Geschwindigkeitskontrollkameras sollen zusätzlich zu den Verkehrspatrouillen installiert werden, die täglich Verkehrssünder auf den montenegrinischen Straßen anhalten. Obwohl über diese Idee seit fast drei Jahren gesprochen wird, wird sie wegen fehlender Mittel im Budget nicht umgesetzt. Die erforderliche Investitionssumme beträgt 2,2 Millionen Euro.
Derzeit ist Montenegro das einzige Land in der Region, das über kein stationäres Radarsystem verfügt. Es hilft der Polizei, den Verkehr zu kontrollieren, insbesondere während der Tourismussaison.
Stationäre Radarsysteme werden in Gebieten und an Orten Vorrang haben, an denen Verkehrsunfälle besonders häufig passieren.
„Ihre Notwendigkeit wurde bestätigt, als es innerhalb von nur 24 Stunden mehr als 20 Verkehrsunfälle gab, leider mit tödlichem Ausgang“, betont Rasko Konjevic, stellvertretender Vorsitzender der SDP und Abgeordneter des montenegrinischen Parlaments.
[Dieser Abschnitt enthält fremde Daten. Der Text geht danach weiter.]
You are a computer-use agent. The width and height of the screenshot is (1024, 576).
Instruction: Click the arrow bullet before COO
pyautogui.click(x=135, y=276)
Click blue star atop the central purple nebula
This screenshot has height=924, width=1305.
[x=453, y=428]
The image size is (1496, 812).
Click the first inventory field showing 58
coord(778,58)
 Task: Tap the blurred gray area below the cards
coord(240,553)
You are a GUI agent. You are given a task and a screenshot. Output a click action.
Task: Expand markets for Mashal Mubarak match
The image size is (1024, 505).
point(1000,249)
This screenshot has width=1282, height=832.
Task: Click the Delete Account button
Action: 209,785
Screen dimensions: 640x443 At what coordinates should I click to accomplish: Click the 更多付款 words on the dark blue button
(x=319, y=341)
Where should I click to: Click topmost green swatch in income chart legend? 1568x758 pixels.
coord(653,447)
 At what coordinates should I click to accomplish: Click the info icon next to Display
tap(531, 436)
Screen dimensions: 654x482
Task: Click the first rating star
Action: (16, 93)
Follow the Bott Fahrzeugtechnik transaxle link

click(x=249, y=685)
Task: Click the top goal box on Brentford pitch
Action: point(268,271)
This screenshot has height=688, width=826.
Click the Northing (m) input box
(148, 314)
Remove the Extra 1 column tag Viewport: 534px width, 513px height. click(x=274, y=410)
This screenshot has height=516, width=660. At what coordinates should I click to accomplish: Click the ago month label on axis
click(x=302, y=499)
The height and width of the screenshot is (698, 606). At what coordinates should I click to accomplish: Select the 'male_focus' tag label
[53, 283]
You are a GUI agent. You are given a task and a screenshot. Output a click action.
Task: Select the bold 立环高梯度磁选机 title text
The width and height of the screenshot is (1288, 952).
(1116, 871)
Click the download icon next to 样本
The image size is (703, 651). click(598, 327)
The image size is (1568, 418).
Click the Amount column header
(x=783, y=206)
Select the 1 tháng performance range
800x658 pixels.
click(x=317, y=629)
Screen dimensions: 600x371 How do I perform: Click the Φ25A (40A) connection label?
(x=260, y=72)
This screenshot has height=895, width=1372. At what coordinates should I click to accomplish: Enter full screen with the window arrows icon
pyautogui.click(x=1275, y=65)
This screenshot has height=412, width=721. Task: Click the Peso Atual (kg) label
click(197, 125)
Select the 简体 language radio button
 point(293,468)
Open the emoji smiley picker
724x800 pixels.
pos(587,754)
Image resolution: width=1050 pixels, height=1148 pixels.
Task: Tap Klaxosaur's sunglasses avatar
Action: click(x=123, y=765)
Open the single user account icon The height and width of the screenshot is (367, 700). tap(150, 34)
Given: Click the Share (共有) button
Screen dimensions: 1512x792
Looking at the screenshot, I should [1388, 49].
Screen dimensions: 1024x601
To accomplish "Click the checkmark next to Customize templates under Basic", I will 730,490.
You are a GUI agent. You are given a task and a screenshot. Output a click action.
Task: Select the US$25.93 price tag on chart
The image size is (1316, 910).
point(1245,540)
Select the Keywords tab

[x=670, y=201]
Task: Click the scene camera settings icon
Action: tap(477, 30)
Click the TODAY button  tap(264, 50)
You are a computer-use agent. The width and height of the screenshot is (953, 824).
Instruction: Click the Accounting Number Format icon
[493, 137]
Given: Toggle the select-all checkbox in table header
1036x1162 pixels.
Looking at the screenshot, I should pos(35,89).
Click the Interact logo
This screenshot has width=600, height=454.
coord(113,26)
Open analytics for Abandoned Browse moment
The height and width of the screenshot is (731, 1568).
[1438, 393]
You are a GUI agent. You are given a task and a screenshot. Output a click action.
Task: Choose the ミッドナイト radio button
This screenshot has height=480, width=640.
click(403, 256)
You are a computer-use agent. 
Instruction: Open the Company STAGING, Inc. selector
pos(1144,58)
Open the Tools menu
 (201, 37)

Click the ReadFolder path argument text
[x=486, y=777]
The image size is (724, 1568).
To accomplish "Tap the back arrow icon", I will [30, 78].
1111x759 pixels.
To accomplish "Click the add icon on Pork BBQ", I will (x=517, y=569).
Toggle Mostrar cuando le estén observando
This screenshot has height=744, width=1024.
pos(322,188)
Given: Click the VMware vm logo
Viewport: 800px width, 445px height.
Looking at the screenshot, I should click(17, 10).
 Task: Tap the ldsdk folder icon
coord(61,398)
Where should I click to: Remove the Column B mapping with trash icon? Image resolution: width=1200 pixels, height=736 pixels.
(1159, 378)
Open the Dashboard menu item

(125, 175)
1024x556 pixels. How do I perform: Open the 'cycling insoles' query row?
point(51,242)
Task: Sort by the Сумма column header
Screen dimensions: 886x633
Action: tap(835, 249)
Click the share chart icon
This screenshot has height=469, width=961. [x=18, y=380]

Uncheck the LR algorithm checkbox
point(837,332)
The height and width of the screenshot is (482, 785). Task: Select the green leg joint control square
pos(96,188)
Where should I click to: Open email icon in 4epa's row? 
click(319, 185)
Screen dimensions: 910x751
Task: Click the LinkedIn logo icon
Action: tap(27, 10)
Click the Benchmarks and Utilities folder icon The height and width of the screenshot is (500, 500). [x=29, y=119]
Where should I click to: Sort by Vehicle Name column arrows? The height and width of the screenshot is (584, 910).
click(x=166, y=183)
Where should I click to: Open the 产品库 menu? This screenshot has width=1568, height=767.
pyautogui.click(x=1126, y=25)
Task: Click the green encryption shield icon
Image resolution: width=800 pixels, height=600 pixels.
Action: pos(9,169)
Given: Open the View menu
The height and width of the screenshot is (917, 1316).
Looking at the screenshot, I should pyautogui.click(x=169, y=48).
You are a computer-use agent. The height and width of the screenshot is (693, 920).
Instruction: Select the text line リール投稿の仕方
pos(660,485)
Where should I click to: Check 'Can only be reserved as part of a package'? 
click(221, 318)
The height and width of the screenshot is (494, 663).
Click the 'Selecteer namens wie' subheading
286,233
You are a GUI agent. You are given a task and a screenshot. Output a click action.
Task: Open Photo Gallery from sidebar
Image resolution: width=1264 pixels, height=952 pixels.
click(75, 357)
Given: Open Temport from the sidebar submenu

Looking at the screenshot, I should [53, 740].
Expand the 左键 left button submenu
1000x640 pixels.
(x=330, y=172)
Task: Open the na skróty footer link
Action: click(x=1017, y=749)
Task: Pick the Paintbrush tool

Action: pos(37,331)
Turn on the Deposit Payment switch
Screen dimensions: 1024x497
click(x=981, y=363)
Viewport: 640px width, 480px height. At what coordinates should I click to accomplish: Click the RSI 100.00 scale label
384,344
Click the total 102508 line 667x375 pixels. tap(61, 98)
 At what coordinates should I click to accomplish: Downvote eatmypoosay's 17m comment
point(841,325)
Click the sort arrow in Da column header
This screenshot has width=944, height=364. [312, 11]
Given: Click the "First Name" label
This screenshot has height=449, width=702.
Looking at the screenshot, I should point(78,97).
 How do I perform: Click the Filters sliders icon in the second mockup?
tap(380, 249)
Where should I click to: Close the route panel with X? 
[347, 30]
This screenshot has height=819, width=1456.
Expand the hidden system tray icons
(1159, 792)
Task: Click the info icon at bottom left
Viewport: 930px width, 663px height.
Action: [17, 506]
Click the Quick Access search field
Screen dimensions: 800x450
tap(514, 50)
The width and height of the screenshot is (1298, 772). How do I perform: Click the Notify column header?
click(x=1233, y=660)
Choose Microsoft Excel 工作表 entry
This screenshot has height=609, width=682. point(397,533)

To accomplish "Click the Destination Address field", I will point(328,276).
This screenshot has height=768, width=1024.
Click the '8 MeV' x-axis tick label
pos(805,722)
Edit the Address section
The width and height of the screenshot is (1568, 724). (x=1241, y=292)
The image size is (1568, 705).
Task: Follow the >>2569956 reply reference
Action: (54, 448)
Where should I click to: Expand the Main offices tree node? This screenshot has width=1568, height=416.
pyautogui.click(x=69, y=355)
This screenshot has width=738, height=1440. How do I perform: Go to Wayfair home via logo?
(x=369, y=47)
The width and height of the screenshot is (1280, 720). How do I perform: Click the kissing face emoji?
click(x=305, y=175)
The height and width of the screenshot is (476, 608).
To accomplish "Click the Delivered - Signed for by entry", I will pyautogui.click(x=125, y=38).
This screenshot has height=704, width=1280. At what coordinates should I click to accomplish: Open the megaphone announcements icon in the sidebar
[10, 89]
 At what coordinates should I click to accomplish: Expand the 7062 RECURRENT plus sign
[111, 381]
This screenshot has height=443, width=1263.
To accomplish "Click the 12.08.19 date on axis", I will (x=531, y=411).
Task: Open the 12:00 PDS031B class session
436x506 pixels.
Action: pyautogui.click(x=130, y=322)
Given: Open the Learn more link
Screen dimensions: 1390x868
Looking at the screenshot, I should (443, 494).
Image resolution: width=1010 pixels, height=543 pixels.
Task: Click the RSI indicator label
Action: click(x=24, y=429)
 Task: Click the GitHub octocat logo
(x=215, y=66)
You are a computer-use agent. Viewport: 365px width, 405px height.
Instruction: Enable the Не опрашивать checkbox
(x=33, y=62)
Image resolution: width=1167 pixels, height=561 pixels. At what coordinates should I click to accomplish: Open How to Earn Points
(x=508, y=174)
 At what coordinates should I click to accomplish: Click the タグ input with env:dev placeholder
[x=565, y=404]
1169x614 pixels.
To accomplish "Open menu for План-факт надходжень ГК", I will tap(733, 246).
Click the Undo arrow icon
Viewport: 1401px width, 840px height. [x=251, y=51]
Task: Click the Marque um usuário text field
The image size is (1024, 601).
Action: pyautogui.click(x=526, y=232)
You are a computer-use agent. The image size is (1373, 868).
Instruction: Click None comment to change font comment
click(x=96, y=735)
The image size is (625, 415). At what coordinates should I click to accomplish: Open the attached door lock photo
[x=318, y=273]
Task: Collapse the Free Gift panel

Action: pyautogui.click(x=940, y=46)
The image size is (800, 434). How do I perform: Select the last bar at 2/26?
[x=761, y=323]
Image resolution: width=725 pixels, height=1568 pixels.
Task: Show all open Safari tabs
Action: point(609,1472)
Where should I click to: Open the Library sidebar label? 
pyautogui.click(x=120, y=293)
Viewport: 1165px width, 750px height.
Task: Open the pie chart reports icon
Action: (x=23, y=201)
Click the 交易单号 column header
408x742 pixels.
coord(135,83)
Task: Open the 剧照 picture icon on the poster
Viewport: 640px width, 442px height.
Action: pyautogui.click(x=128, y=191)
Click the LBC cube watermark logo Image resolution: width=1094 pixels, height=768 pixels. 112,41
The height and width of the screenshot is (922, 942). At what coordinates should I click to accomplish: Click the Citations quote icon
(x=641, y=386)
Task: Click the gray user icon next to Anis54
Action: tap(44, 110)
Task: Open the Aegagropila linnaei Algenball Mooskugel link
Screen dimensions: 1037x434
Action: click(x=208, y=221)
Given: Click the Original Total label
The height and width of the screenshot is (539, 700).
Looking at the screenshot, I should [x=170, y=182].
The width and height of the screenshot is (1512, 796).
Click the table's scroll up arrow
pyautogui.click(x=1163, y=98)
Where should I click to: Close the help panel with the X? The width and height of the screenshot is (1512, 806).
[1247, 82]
Die Einführung dieser Systeme wird den Bedarf an der Anwesenheit von Polizeibeamten verringern. Dadurch lassen sich die für die Investitionen erforderlichen Haushaltsmittel einsparen.
„Wir werden in einigen Monaten auf jeden Fall einen ähnlichen Änderungsantrag einbringen, wenn es um die Verabschiedung des Haushalts für 2020 geht“, sagte Konjevic.